I can’t imagine being able to convince myself of such things. I see the differences. I make up my mind on each issue according to the respective merits as I am able to perceive them (which is pretty well; my cognitive abilities are at least fair to middling). I don’t do what it seems to me a lot of partisans do — adopt an off-the-shelf, pre-assembled set of positions so as to speak and write in a manner that meets with the approval of the peer group I’ve decided to join.
Bottom line, I just don’t see how “informed” and “partisan” go together. To me, they are concepts that are at war with each other. Of course, I’m looking at “informed” as implying both having information and being able to process it thoughtfully. If one only means “informed” in the sense of being hip to one’s party’s talking points of the day, then I can see how they go together.
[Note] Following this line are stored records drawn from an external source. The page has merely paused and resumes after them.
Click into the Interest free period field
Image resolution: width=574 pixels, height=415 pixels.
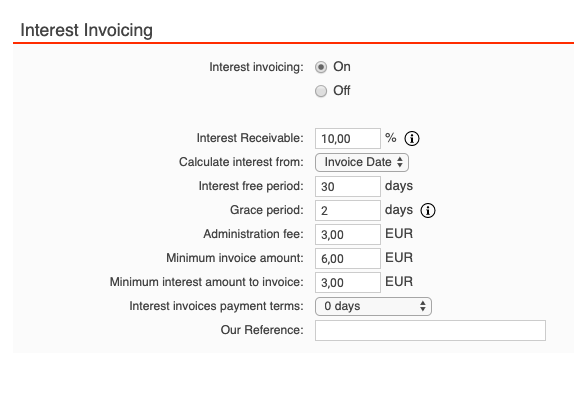tap(348, 187)
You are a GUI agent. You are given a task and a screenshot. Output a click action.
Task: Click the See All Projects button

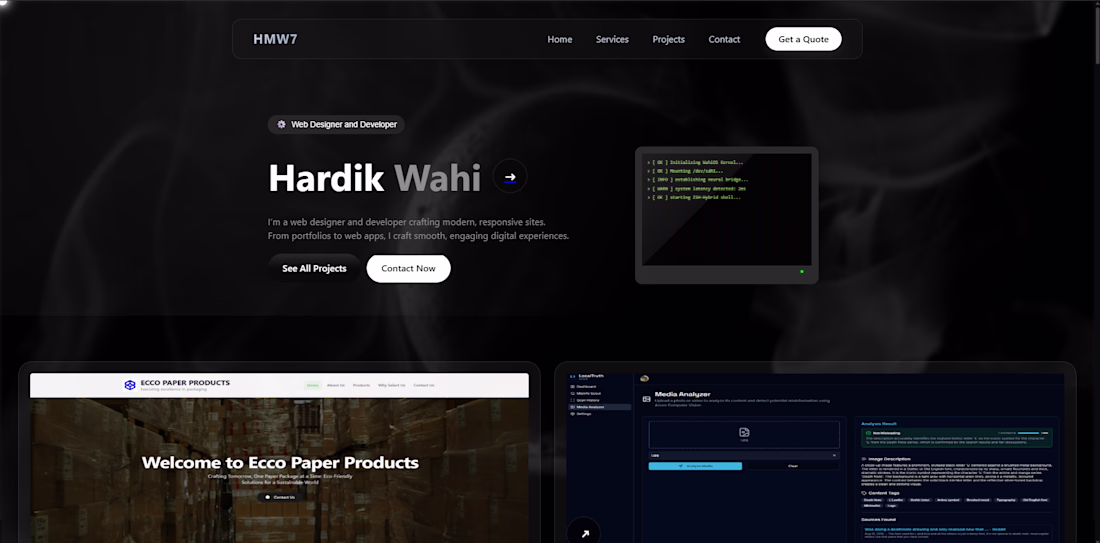coord(314,269)
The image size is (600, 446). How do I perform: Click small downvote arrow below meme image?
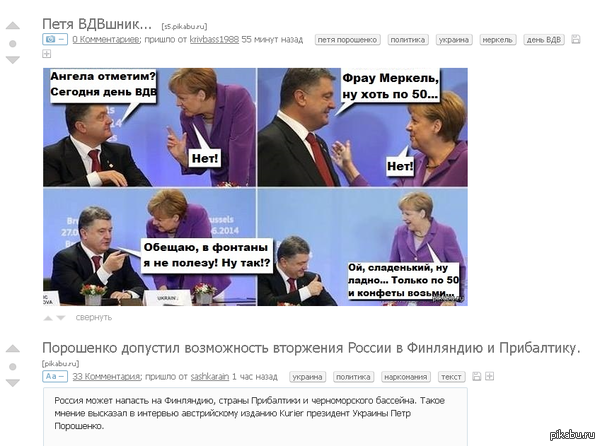click(x=61, y=318)
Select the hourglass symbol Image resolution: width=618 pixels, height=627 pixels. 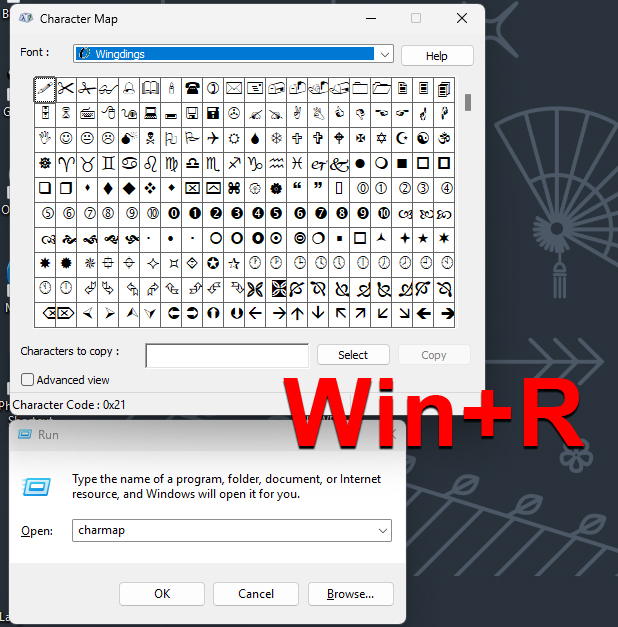pyautogui.click(x=66, y=113)
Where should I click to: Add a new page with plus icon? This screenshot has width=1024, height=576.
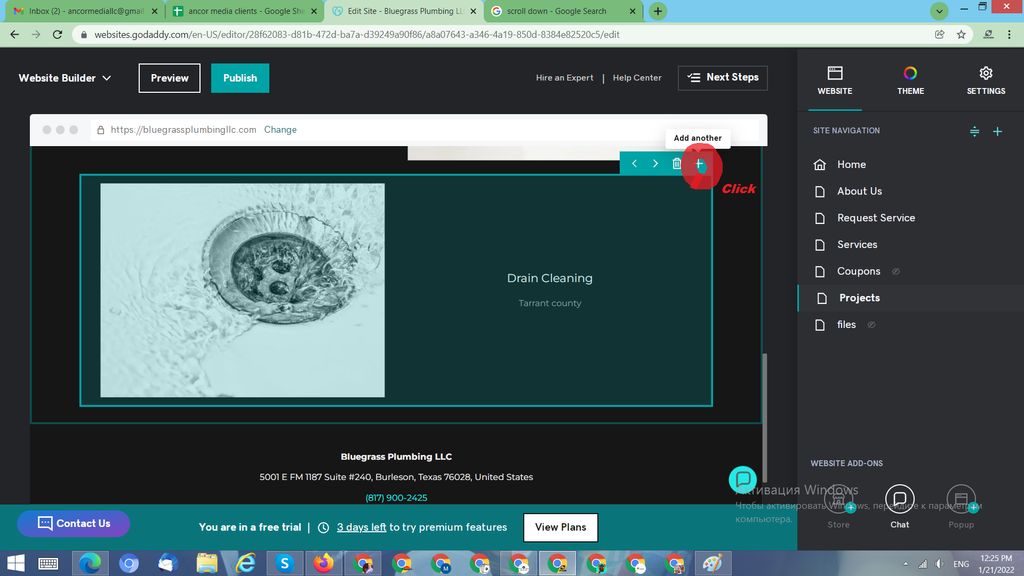(x=997, y=131)
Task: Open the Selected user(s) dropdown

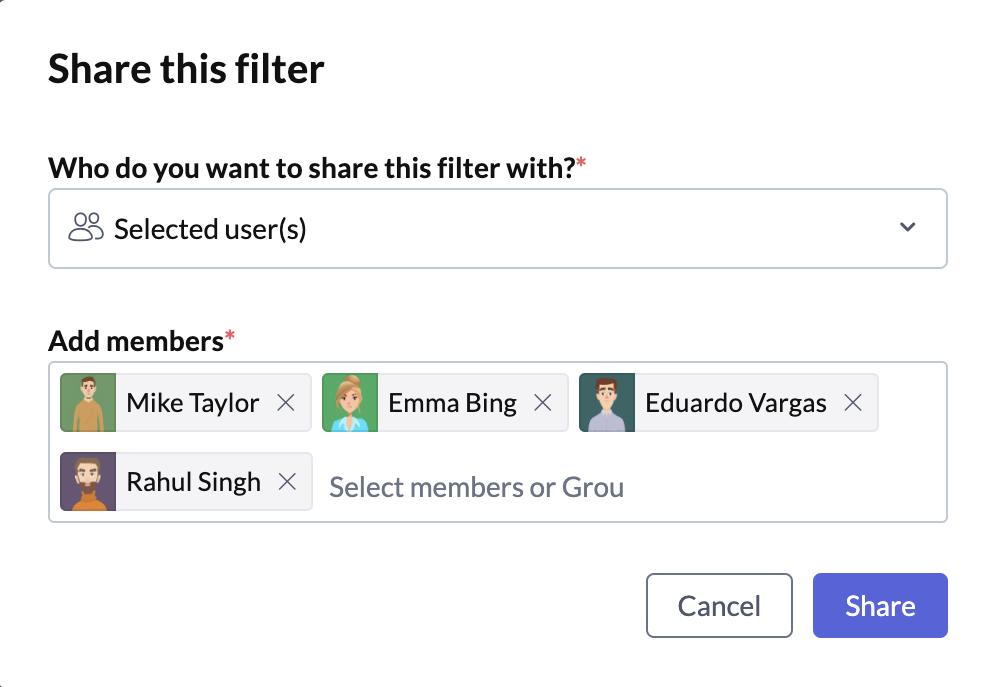Action: point(497,228)
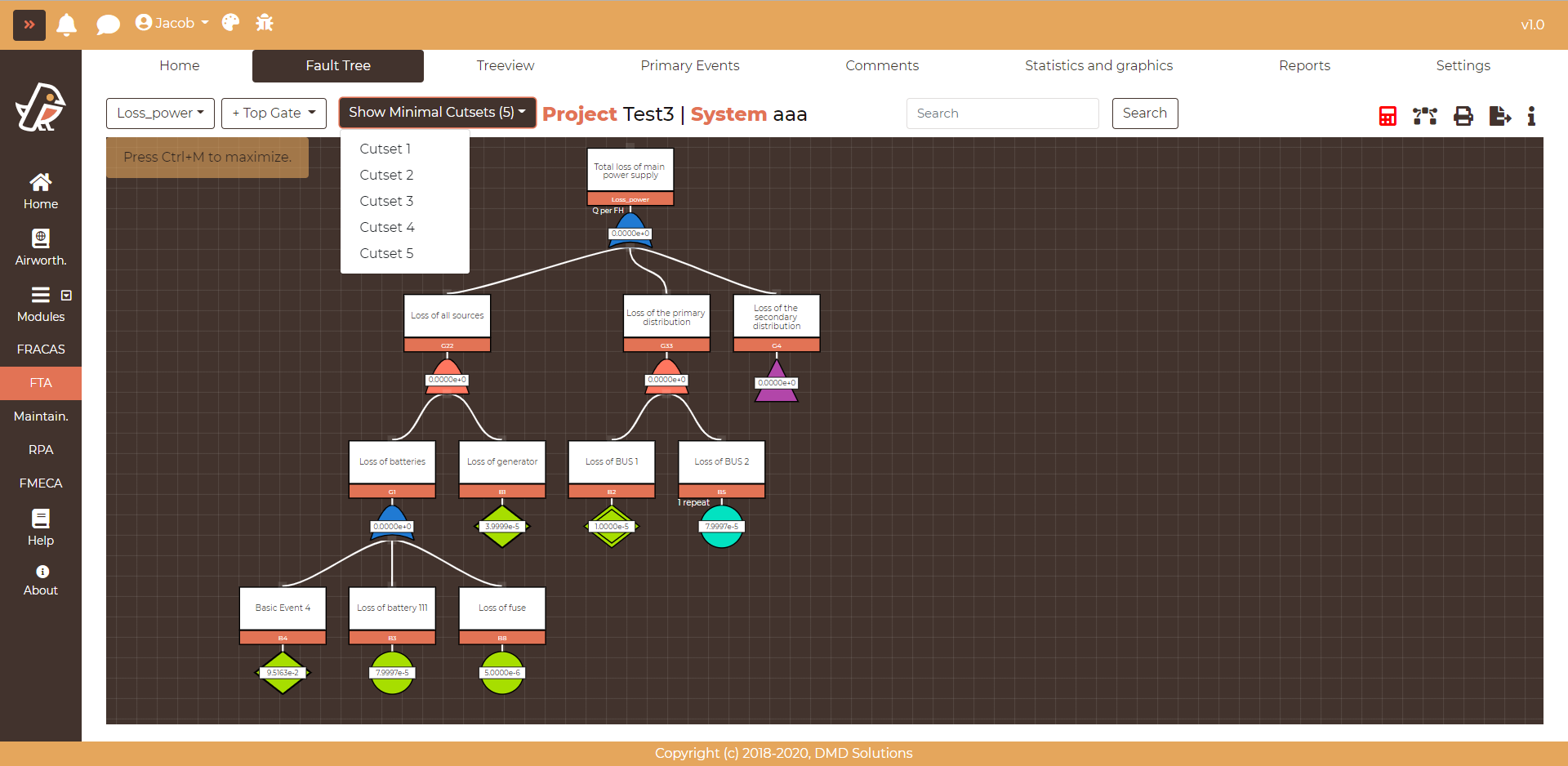Click the bug report icon
This screenshot has height=766, width=1568.
point(265,23)

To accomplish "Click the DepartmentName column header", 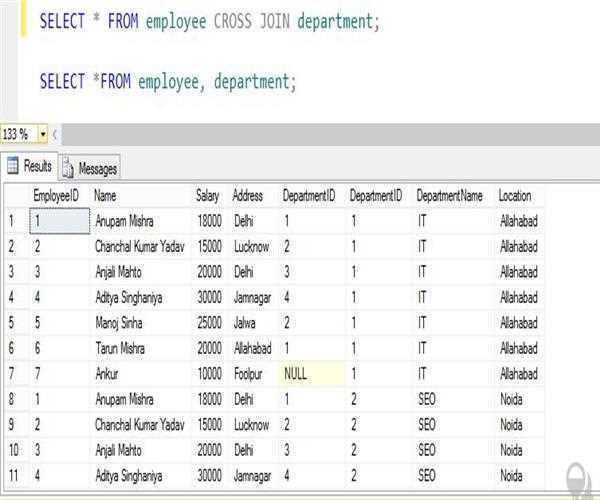I will 449,196.
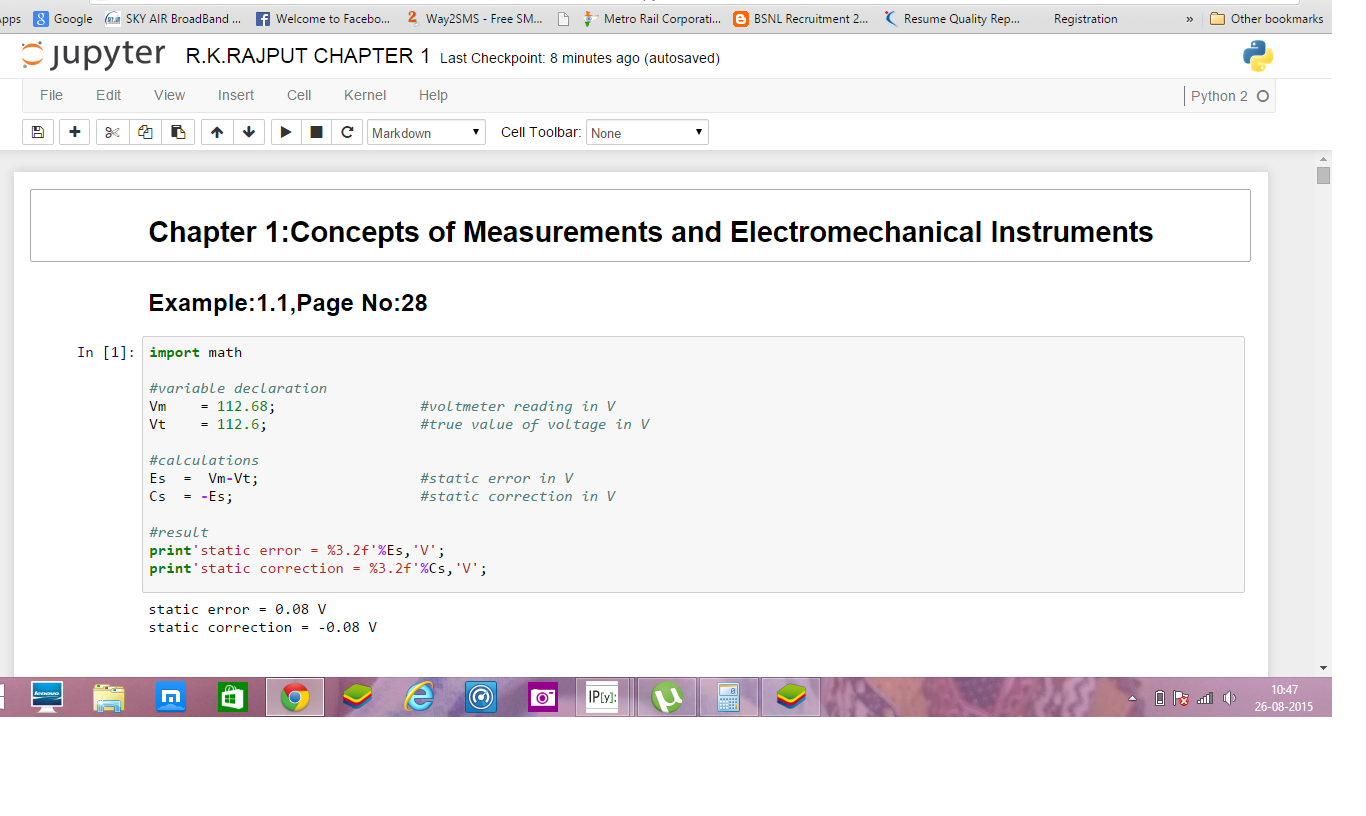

But you know, even as I type that I see the flaw in my thinking. “Informed” does NOT necessarily imply the ability to think clearly about what one knows. I’m being too optimistic there. BUT I think we should expect that thoughtfulness of voters, that they go being merely knowing things…
Although, in a world in which Donald Trump wins primaries, “knowing things” would be a nice improvement on the part of the electorate…
For instance, thoughtful Catholics.
It amazes me that ANY Catholic could see himself or herself as a Democrat or a Republican (although plenty do). Democrats have so firmly, adamantly wedded themselves to abortion, and Republicans are at odds with Catholic views on social justice….
Good Catholics are also oppose to war
To unjust war. Catholics are not pacifists. I refer you to St. Thomas Aquinas, et al.
Of course, different people can disagree as to when a war is just or not.
But yeah, to give Bud some satisfaction… Of all the facets of the Consistent Ethic of Life, the one I’m most likely to disagree with some fellow Catholics on is that one — whether a given war is just or not…
Good news for Germany’s soon-to-boom financial market, I suppose, as folks move out of London and on to the continent. Sprechen Sie deutsch?
So can Britain simply ignore their referendum? No idea how their law works on this.
I wonder if that was the (ex) PM’s thrust with his reasonable opinion should be left to next PM? If so, the EU should take the next 6 mos to inact some needed political reforms itself.
However, just like with a marriage divorce, the chance that both parties will make the necessary changes at the same time to rejoin the union is exceedingly slim.
Want to bet on a winner here? Go with commercial property in Frankfurt. Or the dollar. Don’t bet on the economic might of Britain alone. They just shackled their future generations.